▶ [Requirement]:
Nothing should be output except the lines from the top of the material below through the line that contains "You are a computer-use agent. Image", each exactly as written.
:::::
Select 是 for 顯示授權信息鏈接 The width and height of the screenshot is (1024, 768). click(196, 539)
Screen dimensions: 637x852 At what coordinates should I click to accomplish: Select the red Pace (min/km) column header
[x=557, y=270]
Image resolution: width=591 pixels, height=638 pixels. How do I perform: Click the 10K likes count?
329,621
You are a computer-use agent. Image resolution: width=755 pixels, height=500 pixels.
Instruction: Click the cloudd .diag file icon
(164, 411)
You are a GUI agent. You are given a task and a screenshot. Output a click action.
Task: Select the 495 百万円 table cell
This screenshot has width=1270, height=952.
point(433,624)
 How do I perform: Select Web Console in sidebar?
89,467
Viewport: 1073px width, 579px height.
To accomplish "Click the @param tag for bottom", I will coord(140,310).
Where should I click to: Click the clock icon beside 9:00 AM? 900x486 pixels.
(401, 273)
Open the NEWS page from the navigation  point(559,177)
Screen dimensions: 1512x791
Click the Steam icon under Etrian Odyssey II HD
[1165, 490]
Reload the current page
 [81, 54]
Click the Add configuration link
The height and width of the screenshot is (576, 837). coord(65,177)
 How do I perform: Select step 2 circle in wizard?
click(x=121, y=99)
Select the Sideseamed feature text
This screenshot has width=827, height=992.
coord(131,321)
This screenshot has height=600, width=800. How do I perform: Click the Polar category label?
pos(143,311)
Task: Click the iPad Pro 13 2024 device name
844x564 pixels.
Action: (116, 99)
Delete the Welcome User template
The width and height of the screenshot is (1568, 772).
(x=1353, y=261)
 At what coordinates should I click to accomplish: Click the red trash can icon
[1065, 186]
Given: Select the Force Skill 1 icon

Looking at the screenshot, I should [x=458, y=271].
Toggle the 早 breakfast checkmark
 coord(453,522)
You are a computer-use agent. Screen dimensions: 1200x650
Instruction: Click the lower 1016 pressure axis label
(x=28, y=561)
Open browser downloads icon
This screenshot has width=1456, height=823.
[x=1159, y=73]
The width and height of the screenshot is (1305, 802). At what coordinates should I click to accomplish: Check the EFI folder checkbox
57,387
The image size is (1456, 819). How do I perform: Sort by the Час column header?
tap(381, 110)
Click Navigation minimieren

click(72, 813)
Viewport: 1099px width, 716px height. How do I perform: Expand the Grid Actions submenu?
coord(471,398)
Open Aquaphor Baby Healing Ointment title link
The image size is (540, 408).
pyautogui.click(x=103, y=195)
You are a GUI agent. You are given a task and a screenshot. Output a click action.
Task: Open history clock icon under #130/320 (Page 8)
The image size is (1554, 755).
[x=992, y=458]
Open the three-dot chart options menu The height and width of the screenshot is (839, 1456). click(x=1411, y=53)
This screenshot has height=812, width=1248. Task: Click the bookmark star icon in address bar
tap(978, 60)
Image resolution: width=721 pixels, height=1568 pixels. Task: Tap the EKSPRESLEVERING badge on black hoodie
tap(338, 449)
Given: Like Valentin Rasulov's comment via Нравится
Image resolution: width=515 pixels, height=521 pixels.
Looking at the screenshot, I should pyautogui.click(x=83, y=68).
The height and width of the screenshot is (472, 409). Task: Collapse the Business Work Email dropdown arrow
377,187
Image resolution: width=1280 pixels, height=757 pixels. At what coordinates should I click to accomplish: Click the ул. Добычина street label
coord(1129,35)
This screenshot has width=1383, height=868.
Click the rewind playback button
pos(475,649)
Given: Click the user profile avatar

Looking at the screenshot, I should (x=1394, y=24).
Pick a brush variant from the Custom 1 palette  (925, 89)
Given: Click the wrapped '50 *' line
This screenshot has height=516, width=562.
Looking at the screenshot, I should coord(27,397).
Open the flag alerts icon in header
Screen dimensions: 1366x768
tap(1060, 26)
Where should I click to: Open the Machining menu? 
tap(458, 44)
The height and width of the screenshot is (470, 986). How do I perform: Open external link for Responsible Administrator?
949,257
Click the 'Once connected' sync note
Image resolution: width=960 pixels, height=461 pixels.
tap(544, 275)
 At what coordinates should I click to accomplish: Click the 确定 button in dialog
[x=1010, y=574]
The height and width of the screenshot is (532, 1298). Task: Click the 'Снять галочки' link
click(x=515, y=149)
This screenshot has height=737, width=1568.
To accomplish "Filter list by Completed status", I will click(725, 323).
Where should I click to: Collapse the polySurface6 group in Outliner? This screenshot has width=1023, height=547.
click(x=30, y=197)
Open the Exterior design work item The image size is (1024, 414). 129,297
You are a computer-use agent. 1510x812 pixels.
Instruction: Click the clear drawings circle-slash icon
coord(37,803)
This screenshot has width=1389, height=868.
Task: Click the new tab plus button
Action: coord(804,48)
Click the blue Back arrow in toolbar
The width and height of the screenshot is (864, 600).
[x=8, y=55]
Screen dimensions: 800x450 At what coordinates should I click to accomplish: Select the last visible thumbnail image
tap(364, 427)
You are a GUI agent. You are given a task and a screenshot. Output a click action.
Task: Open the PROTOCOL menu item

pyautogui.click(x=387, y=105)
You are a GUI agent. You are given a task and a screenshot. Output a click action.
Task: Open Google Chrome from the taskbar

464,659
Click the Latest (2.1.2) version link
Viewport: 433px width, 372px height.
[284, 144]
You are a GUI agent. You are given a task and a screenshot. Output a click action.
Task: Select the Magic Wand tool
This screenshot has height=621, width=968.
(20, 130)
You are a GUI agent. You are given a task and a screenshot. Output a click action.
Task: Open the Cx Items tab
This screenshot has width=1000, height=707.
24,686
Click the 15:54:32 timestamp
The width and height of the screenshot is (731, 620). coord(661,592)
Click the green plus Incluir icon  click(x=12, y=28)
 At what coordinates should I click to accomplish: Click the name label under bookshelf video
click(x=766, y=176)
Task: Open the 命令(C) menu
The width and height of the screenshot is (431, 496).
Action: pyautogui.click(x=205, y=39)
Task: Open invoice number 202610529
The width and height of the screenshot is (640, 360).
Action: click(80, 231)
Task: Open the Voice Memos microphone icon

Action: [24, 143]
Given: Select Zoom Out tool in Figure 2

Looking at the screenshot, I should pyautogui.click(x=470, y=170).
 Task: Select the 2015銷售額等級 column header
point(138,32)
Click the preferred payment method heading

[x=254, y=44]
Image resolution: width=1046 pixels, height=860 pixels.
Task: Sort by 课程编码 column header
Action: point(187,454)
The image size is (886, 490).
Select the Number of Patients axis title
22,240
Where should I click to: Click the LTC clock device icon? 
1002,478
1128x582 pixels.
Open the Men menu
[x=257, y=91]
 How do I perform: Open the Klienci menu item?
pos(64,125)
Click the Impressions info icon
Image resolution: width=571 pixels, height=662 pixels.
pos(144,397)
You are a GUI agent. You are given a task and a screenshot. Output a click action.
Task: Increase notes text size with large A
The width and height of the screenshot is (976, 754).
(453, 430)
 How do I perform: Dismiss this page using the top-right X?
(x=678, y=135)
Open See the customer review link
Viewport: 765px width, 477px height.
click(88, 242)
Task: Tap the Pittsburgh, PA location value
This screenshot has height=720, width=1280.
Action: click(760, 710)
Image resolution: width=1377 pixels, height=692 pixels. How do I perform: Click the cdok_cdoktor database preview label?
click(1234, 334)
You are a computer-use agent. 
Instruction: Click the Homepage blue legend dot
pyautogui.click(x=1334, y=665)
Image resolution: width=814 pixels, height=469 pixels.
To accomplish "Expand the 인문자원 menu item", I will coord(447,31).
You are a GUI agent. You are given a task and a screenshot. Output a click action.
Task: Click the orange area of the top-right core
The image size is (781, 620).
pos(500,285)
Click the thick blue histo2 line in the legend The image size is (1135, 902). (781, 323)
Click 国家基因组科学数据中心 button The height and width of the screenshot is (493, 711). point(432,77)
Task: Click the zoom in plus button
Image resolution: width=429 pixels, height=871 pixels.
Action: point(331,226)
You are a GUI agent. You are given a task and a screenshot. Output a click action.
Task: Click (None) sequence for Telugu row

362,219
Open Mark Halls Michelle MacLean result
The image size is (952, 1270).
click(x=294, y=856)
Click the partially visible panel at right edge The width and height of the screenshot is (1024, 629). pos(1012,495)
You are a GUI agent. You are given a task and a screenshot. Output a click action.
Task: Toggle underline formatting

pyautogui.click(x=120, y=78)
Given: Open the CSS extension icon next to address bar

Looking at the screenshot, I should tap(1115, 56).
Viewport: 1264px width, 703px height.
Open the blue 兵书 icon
:::::
▶ [Answer box]:
Select 是 for 顯示授權信息鏈接 The width and height of the screenshot is (1024, 768). click(196, 539)
Screen dimensions: 637x852 At what coordinates should I click to accomplish: Select the red Pace (min/km) column header
[x=557, y=270]
Image resolution: width=591 pixels, height=638 pixels. How do I perform: Click the 10K likes count?
329,621
You are a computer-use agent. Image resolution: width=755 pixels, height=500 pixels.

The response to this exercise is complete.